Lo más alarmante es que, de ese total, 23,27 millones fueron dirigidos a siete grupos que encajan en la definición de terrorismo doméstico del FBI: organizaciones que promueven o apoyan la violencia, el sabotaje económico, la destrucción de propiedades, el acoso político y otras actividades criminales.
El CRC advierte de que la evidencia es «incontestable» y que debería servir para abrir procesos de responsabilidad legal contra la fundación, incluyendo la posibilidad de retirarle su estatus fiscal privilegiado en Estados Unidos.
La investigación estalla justo cuando el FBI investiga a grupos de extrema izquierda por su presunta implicación en el asesinato del líder conservador Charlie Kirk.

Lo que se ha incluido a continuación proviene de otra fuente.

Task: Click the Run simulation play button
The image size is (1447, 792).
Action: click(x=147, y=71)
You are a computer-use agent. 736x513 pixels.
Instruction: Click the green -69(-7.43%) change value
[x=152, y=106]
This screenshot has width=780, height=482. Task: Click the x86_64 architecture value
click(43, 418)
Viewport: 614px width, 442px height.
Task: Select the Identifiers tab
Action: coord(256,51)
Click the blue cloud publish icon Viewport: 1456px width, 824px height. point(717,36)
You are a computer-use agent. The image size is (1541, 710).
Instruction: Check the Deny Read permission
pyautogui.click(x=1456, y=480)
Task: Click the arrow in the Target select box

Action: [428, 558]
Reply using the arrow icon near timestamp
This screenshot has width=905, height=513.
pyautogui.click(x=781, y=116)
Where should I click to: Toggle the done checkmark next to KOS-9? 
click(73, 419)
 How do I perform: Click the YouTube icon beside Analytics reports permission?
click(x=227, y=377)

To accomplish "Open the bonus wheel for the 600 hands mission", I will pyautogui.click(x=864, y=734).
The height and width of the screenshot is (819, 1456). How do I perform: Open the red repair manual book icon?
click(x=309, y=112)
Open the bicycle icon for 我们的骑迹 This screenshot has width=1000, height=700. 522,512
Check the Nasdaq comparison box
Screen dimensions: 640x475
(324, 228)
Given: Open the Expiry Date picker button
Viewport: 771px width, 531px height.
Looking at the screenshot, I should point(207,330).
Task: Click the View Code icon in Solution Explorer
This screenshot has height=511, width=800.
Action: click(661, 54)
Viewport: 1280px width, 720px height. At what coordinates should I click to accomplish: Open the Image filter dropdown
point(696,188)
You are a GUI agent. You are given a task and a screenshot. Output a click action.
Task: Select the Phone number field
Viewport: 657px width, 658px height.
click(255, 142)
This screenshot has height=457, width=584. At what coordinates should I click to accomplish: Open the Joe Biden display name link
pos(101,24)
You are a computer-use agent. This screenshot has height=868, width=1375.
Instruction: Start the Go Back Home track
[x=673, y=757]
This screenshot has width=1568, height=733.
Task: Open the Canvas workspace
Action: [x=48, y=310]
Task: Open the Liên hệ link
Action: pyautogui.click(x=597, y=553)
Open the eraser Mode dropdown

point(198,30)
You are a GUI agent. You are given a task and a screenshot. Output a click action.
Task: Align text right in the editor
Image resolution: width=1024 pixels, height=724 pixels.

En ese contexto, el debate se centra ahora en si Alex Soros, heredero del multimillonario húngaro-estadounidense desde 2023, continuará «el legado oscuro» de su padre o buscará distanciarse.
En declaraciones a medios estadounidenses, el analista Glenn Beck aseguró que estos hallazgos constituyen «la pistola humeante que Trump puede usar para ir contra la red de Soros con cargos de crimen organizado bajo la ley RICO«. Este escándalo confirma lo que muchos ya advertían.